Still, the news rankled the pundit class. New York magazine columnist Jonathan Chait questioned the point of a climate group that doesn’t line up behind the only party that believes its issue is real.

This logic is sound, even if it elides the fact that climate change was not a priority for the Democratic Party until the grass roots demanded it. To Chait, withholding an endorsement is immature. If young people can’t reward politicians who make real progress on the issues we care about, why should those politicians work with us at all? The answer is that while politics is transactional, physics drives a harder bargain.

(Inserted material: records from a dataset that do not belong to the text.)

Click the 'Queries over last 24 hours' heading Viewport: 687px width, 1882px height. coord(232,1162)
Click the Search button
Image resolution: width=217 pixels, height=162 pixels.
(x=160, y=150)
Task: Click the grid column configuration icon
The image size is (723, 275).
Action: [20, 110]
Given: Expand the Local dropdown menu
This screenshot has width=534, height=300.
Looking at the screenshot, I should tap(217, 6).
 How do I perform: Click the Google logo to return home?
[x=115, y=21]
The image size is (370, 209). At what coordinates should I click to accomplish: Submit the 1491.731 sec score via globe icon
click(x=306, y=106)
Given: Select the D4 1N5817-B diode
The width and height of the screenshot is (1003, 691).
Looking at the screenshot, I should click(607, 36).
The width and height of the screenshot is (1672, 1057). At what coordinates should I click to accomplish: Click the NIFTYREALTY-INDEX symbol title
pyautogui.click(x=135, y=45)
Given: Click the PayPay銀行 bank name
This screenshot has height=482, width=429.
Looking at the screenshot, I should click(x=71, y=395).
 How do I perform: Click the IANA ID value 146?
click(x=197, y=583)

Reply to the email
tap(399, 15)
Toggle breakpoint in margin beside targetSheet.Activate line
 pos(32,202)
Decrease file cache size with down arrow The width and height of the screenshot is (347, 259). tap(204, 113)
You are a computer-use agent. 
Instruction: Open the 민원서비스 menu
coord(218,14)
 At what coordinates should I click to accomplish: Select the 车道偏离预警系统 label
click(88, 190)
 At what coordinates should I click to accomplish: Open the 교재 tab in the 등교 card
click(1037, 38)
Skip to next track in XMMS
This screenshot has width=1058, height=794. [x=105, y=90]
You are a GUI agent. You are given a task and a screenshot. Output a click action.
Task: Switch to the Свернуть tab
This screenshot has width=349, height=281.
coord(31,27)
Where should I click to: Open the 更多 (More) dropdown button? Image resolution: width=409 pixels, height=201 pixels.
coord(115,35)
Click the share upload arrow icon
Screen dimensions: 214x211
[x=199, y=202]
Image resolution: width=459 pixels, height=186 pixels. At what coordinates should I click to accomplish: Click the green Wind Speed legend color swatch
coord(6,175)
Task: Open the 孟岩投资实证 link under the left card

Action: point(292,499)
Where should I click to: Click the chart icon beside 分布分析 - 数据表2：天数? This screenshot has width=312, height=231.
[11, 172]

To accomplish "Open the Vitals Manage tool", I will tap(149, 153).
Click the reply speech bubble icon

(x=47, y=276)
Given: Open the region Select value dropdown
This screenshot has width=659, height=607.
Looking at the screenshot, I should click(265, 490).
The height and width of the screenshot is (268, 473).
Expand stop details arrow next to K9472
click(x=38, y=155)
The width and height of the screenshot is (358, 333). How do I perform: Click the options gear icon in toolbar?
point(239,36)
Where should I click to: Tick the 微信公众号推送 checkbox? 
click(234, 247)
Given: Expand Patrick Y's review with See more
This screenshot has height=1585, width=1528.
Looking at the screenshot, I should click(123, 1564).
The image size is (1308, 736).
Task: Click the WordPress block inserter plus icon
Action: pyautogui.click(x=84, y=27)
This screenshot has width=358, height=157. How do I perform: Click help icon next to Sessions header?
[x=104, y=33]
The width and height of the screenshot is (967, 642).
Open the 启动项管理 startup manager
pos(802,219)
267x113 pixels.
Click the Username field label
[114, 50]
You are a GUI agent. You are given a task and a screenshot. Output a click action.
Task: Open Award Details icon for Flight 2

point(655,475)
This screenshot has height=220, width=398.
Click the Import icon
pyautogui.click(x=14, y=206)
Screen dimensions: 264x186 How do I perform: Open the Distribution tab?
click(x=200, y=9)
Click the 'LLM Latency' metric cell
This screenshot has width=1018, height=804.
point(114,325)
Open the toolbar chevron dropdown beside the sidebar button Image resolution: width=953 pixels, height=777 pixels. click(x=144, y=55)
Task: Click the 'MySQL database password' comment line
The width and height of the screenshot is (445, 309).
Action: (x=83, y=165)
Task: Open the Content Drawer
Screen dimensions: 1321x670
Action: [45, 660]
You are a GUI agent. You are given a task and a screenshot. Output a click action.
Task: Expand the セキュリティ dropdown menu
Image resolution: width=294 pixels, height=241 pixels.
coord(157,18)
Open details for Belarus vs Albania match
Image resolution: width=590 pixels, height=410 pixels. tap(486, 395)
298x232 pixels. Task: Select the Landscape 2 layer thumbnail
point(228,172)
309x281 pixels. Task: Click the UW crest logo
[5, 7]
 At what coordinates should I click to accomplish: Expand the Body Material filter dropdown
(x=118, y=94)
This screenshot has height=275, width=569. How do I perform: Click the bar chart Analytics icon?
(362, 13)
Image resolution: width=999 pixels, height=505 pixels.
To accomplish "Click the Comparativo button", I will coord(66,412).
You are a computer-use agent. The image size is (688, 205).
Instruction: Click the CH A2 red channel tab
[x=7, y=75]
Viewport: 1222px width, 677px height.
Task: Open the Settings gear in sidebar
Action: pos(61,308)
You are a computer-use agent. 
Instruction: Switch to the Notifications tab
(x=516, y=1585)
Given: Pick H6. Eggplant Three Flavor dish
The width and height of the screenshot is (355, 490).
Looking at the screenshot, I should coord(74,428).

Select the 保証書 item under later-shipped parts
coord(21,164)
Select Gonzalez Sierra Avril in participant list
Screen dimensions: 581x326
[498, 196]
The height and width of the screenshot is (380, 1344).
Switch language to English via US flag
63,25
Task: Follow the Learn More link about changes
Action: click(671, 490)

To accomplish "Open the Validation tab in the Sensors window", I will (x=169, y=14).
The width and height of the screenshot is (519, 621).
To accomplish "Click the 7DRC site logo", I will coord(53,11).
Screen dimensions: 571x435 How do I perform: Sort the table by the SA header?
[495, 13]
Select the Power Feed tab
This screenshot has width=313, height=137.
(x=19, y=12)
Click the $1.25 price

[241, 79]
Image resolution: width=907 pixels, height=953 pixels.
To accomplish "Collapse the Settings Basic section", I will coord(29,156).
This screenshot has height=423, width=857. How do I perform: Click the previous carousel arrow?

If we think of Biden’s record on climate change as an Econ 101 test, we can score him on two measures: the supply of fossil fuels that drive up global temperatures, and the demand for clean-energy technologies that don’t. Thanks to Biden’s Inflation Reduction Act, solar installations are skyrocketing, and the costs of electric vehicles are plummeting as demand grows. It’s in regard to fossil fuel supply that the president’s record is mixed. Last year, Biden broke a key campaign promise when he approved the Willow oil project in Alaska. And while it’s commendable that the administration paused liquefied natural gas exports earlier this year, the United States remains on track to “produce more crude oil than any country, ever,” according to the US Energy Information Administration. The more of that crude that is burned, the hotter our country will get, and the more people will suffer as a result of fires, floods, and heat waves, no matter the demand for clean energy.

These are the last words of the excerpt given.